Declaration of Natural Rights

Human societies are guided and held together by ideas and a shared sense of morality.

When the People lose sight of those foundational principles, corruption and dictatorial power inevitably take root, and once criminal elements have taken control of society it becomes harder and harder to unseat them.

As this process of deterioration progresses there comes a point of no return where real change can no longer be achieved from within the existing system. We’ve reached that point some time ago. It’s time to come to terms with that and adjust our actions accordingly. We face a situation right now where the electoral process has become little more than theater, and the political awareness of the population has been reduced to petty bickering over emotionally charged wedge issues, all the while those running the show remove our freedoms one by one and draw us ever deeper into undeclared wars of aggression.

The only way that we can change course is by organizing a unified front outside the existing system.
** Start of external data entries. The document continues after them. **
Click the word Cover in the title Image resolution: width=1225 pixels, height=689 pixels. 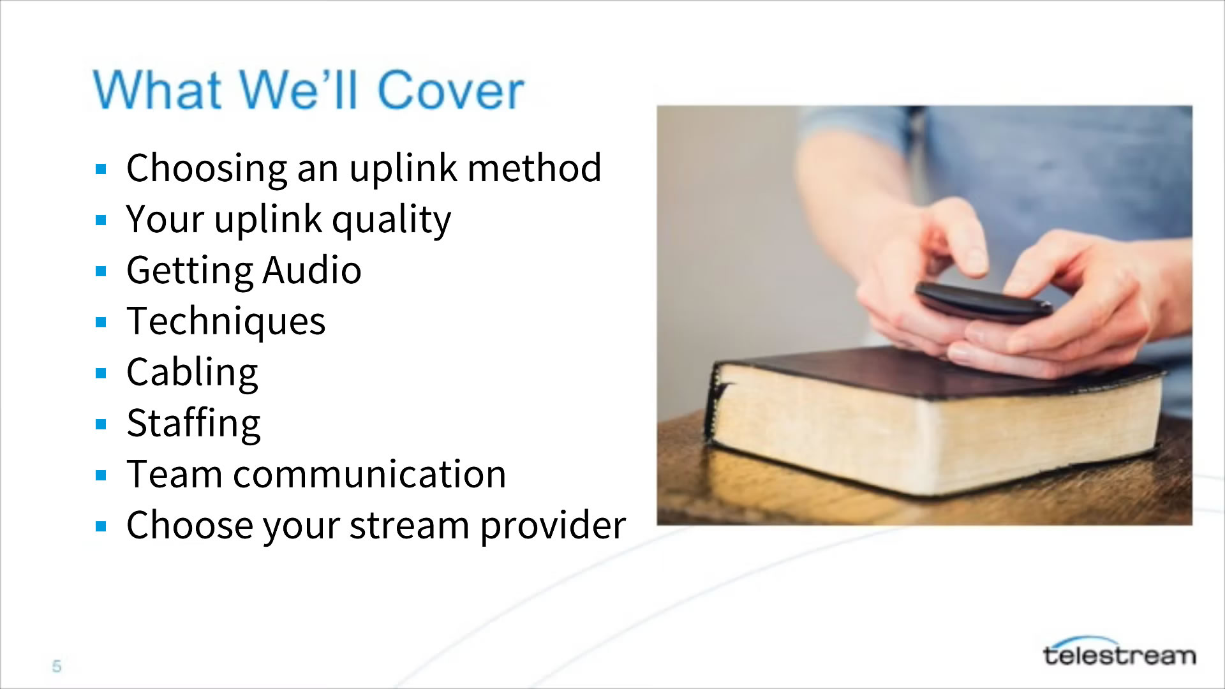tap(450, 90)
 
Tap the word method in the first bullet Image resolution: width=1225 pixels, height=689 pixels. tap(535, 168)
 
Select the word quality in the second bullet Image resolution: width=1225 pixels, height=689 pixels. tap(391, 221)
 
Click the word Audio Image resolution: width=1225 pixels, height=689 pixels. tap(312, 270)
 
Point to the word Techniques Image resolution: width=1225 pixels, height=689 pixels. tap(226, 322)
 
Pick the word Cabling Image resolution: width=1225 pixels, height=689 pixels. tap(192, 373)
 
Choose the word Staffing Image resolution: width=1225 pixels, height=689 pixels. tap(193, 424)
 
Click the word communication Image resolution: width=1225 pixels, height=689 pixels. tap(369, 475)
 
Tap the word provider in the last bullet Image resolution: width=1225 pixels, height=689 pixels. tap(553, 527)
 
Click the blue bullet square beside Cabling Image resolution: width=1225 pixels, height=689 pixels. tap(101, 373)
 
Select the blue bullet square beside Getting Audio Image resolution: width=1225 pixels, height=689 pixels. tap(101, 271)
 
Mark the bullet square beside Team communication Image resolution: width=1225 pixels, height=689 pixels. tap(101, 475)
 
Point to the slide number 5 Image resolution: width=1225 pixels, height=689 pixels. tap(57, 666)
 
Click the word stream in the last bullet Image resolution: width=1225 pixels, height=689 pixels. tap(409, 527)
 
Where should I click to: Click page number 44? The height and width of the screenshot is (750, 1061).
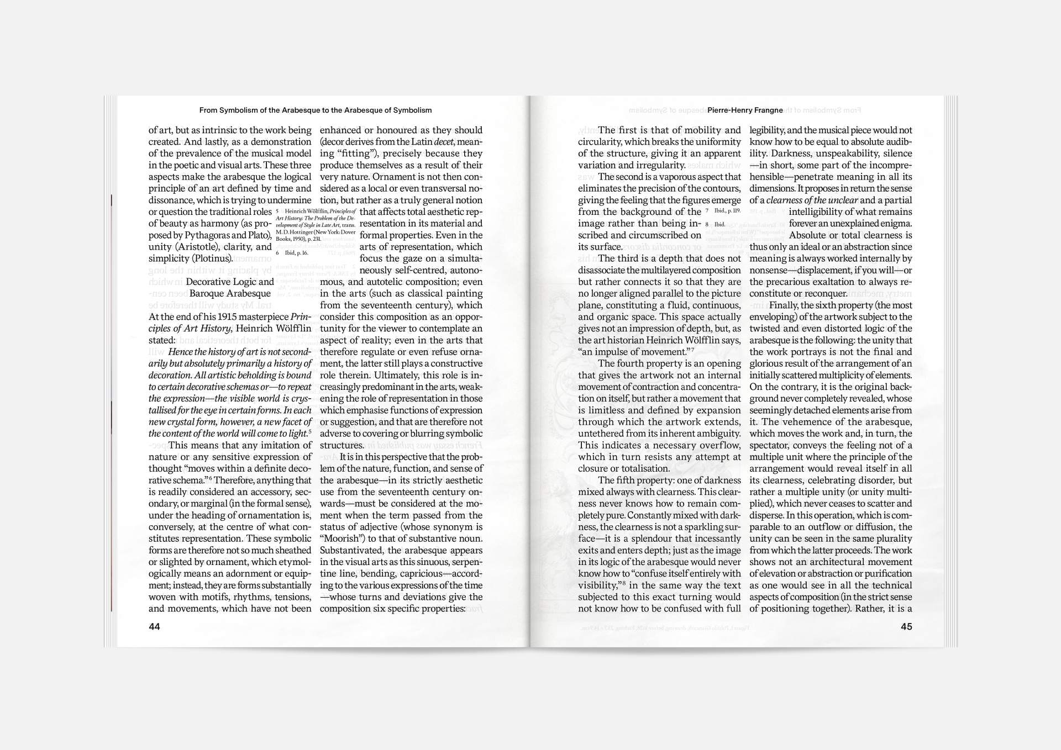[x=154, y=626]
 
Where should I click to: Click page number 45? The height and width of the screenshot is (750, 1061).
[x=906, y=626]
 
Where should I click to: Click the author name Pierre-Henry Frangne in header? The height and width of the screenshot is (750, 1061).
[x=745, y=110]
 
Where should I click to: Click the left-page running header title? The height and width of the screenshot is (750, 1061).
[x=316, y=110]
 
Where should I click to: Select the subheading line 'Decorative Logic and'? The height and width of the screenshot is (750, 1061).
[x=230, y=282]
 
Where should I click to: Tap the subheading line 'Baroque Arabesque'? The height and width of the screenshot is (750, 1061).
[x=230, y=293]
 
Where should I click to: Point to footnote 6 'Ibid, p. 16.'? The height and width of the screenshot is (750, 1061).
[x=293, y=253]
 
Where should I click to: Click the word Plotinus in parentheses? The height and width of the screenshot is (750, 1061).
[x=212, y=258]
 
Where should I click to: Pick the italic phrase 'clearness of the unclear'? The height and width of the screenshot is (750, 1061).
[x=812, y=200]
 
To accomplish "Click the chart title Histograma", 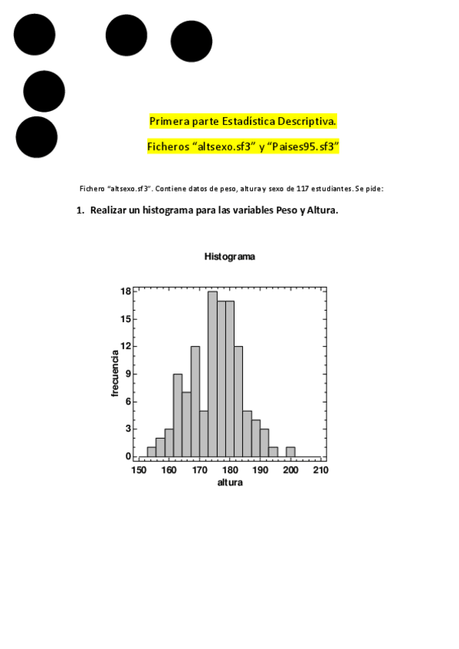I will (230, 257).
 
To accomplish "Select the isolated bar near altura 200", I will (290, 452).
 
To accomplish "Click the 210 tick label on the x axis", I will (320, 469).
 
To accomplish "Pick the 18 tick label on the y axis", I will (126, 291).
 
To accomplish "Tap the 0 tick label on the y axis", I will (129, 456).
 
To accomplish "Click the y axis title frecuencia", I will (115, 373).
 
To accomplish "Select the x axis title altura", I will (230, 482).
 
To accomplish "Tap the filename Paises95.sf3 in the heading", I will (307, 145).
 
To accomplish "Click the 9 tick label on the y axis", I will (129, 373).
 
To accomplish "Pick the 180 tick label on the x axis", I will (230, 469).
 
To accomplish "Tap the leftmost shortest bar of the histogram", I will (151, 452).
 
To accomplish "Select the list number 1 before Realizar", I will (80, 210).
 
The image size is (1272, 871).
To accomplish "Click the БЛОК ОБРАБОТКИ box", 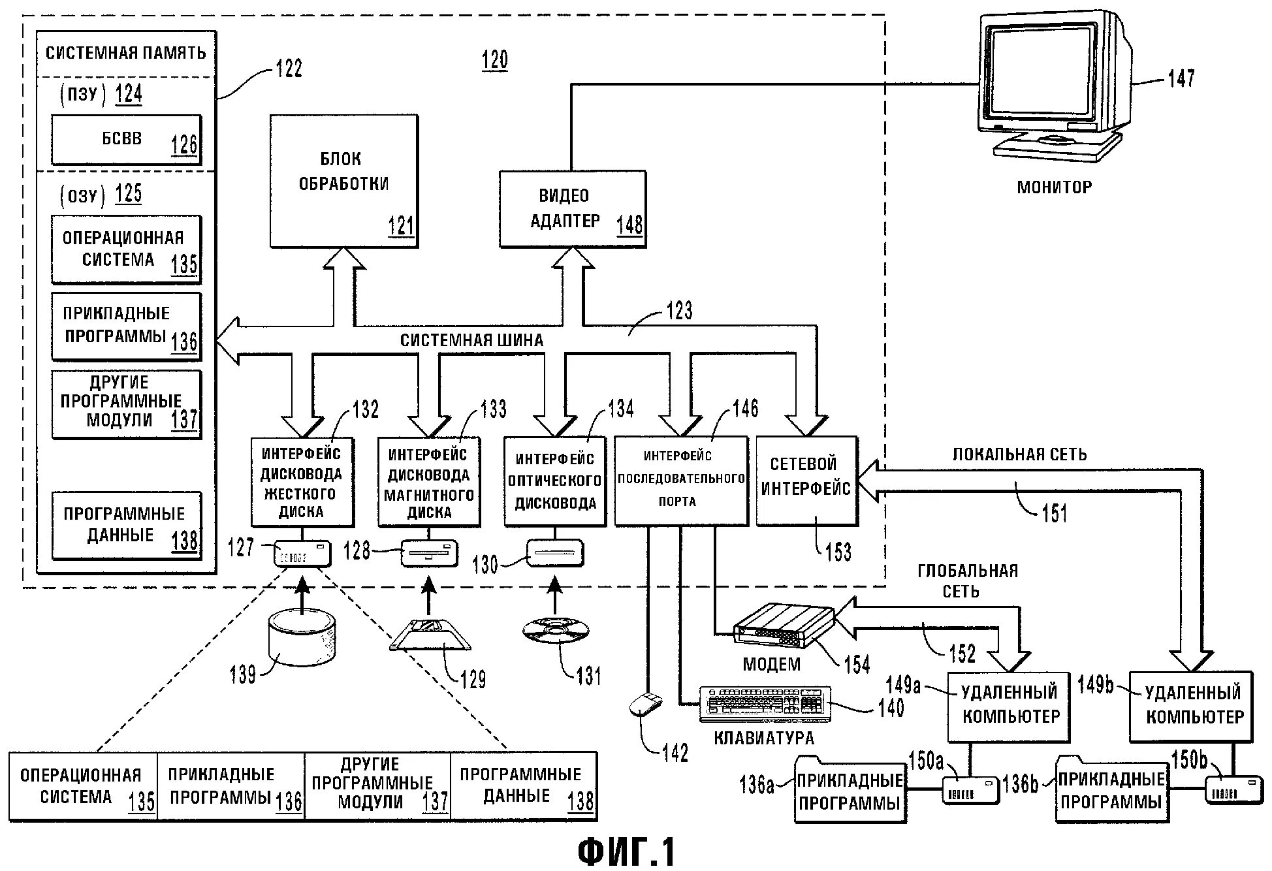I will click(344, 181).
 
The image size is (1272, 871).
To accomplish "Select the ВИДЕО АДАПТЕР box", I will click(572, 209).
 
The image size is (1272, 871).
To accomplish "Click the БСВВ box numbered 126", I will click(126, 140).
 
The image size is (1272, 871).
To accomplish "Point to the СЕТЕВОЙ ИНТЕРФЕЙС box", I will click(806, 481).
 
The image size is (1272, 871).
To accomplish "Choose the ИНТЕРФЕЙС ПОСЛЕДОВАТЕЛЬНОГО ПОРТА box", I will click(680, 481).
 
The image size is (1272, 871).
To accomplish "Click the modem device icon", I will click(784, 626).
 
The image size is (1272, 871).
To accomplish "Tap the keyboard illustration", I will click(765, 704).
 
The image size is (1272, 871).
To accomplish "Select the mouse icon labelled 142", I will click(645, 705).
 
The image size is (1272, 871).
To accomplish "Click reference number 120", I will click(494, 60).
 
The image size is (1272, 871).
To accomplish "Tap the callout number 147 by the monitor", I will click(1181, 78).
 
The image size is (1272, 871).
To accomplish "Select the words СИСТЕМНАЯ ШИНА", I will click(471, 340).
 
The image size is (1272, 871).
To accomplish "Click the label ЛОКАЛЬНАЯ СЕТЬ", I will click(1019, 454).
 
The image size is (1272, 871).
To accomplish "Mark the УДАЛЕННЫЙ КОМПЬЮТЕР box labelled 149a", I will click(1009, 706).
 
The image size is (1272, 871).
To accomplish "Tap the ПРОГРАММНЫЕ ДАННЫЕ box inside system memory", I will click(126, 525).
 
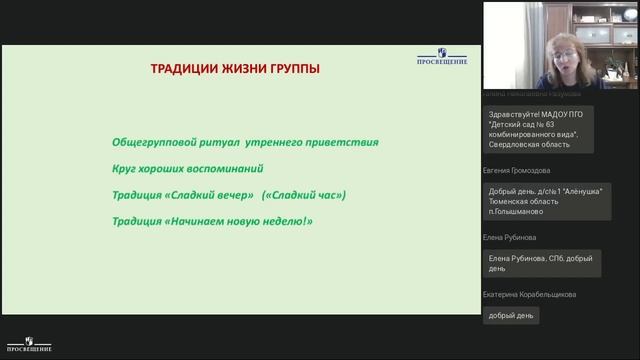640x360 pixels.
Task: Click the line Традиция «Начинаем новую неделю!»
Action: pos(212,220)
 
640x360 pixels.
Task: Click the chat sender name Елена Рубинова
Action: pos(510,238)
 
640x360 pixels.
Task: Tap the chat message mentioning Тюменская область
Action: pos(546,201)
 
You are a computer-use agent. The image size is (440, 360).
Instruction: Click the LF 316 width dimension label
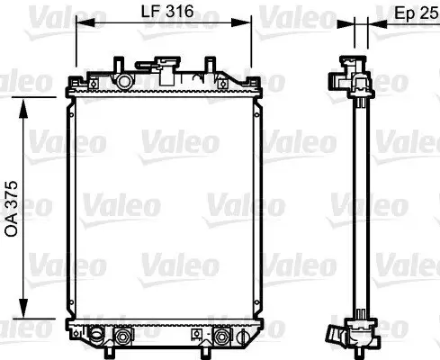coord(166,12)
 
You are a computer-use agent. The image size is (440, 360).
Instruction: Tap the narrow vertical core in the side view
coord(358,207)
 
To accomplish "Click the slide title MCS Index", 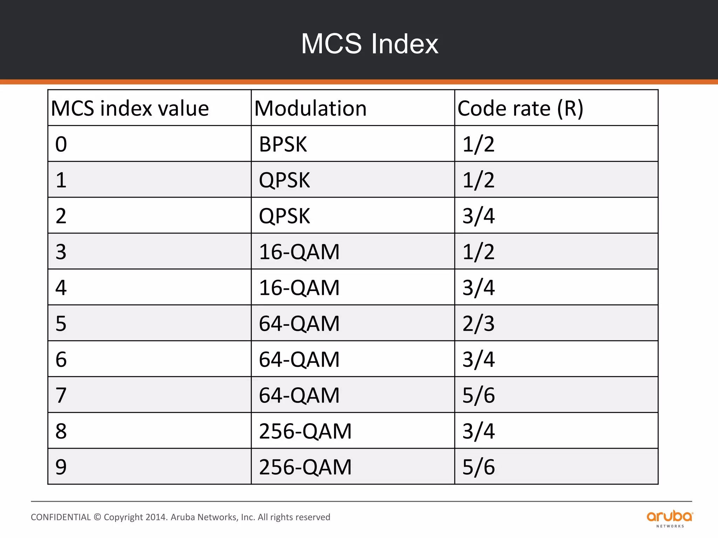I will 370,44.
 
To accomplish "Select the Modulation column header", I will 311,108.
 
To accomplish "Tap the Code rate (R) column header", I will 520,108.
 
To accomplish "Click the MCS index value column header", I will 130,108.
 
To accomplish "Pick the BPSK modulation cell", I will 283,144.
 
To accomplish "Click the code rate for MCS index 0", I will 478,144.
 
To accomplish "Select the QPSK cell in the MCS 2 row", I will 284,216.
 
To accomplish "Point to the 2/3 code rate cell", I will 478,324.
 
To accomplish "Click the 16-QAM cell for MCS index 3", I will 299,252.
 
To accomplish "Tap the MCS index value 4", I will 61,288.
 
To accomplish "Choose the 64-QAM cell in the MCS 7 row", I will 299,395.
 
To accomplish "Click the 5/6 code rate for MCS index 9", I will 478,467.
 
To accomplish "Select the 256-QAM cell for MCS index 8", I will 305,431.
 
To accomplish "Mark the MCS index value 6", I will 61,360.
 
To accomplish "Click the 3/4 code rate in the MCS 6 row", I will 478,360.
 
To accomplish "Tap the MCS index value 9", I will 61,467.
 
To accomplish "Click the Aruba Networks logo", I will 670,518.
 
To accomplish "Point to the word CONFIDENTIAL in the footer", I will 61,517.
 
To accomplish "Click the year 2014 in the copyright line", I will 156,517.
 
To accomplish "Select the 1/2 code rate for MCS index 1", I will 478,180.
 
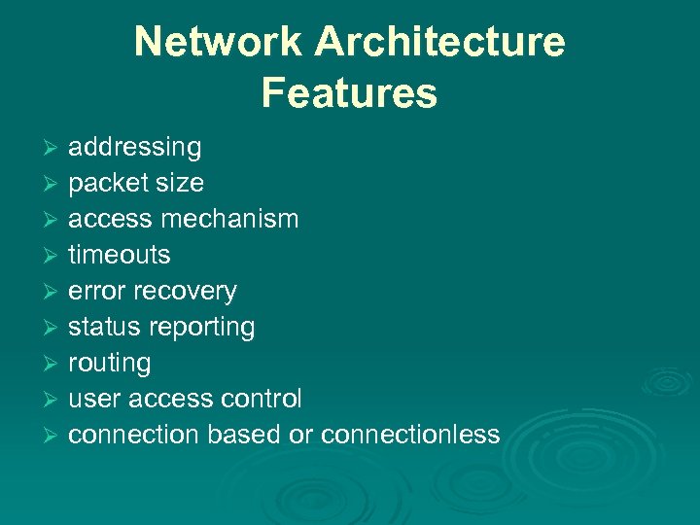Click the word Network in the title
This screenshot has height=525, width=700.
pos(219,43)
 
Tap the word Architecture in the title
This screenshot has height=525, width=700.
pos(439,43)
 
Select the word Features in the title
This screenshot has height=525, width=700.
pos(349,93)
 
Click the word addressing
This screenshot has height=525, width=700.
pos(134,148)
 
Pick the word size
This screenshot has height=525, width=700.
pos(181,183)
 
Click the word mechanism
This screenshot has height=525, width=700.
pos(229,219)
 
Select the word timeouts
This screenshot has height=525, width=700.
pos(119,255)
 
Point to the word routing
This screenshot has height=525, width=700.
pos(109,364)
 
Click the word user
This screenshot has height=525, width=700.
pos(92,399)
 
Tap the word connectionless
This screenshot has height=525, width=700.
pos(410,435)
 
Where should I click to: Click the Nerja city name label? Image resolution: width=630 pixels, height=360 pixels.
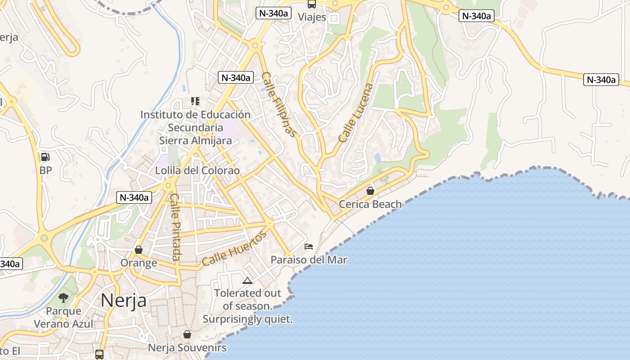pos(123,300)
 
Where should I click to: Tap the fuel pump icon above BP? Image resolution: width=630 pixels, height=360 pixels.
pos(45,157)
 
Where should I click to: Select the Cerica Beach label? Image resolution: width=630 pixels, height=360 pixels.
pos(370,204)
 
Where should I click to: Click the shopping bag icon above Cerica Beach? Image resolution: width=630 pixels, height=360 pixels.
pos(370,191)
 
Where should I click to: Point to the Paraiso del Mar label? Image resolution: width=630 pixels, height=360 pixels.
pos(309,260)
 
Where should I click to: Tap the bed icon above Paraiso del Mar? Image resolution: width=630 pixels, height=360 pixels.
pos(309,247)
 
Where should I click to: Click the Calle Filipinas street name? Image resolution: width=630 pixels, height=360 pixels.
pos(279,104)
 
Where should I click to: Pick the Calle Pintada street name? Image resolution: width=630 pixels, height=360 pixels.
pos(176,227)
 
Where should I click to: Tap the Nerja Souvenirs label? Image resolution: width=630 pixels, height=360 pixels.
pos(187,348)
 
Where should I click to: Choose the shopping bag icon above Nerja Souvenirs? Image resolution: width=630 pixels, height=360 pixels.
pos(187,334)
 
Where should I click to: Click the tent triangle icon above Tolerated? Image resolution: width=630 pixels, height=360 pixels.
pos(247,281)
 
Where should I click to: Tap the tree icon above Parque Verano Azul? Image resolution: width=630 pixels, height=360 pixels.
pos(63,297)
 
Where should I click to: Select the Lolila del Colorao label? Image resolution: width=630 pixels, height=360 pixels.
pos(198,171)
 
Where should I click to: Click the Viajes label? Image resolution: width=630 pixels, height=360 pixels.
pos(312,17)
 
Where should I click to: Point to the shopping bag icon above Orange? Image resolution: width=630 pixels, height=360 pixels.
pos(139,250)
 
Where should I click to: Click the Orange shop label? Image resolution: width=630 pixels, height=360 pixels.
pos(139,263)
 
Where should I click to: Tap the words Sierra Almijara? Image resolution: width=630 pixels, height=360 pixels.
pos(196,140)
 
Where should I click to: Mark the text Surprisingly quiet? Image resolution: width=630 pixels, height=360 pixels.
pos(248,320)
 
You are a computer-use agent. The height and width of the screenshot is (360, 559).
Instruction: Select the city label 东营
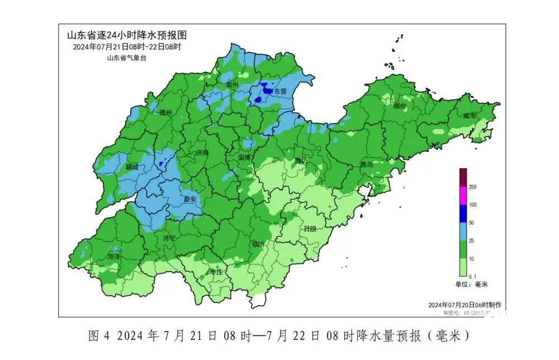(280, 91)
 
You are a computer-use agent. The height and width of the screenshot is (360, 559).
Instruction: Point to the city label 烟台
(399, 105)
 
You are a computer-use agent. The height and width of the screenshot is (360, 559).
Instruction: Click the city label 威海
(469, 116)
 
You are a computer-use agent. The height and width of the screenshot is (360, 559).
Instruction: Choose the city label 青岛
(367, 164)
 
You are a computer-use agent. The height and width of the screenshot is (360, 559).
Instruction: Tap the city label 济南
(202, 153)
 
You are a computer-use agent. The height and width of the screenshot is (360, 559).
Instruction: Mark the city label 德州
(165, 113)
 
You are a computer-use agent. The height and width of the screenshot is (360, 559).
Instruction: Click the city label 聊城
(132, 167)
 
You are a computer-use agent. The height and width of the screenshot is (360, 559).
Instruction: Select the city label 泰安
(190, 199)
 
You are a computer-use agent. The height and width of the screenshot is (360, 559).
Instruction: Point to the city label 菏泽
(114, 257)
Not as a political party, not as a left wing or a right wing ideological faction, but as a people.

Unified not in protest of this broken and corrupt system but with rather under a set of principles… principles that will lay the foundation to rebuild on.

Any right that is a true human right is inherent. Such rights are not granted by government, they are not privileges bestowed by society, or created by documents, therefore such rights cannot be regulated, limited or revoked by any such power. Any supposed authority which seeks to strip a Natural Right from the People is illegitimate, and should be dealt with accordingly.

The most common way that rights are subverted is through the assertion of rights which are not rights at all. There was a time when it was accepted by all that Kings had the right to kill at a whim and to take the freedom and the property of any of his subjects at will. The divine right of kings is a false right. This is obvious to us now. However, each era is blind to its own darkness.

Before we can even begin to understand the nature of rights we first answer one question honestly… and follow the implications to their logical conclusion.

When… is violence…  justified?

It’s a simple question, and there is only one sane answer. The only morally acceptable context for violence is defense.

That answer is often referred to as the non-aggression principle. It’s a fancy name for an obvious and simple truth, but simple truths carry the most devastating implications when applied to the real world.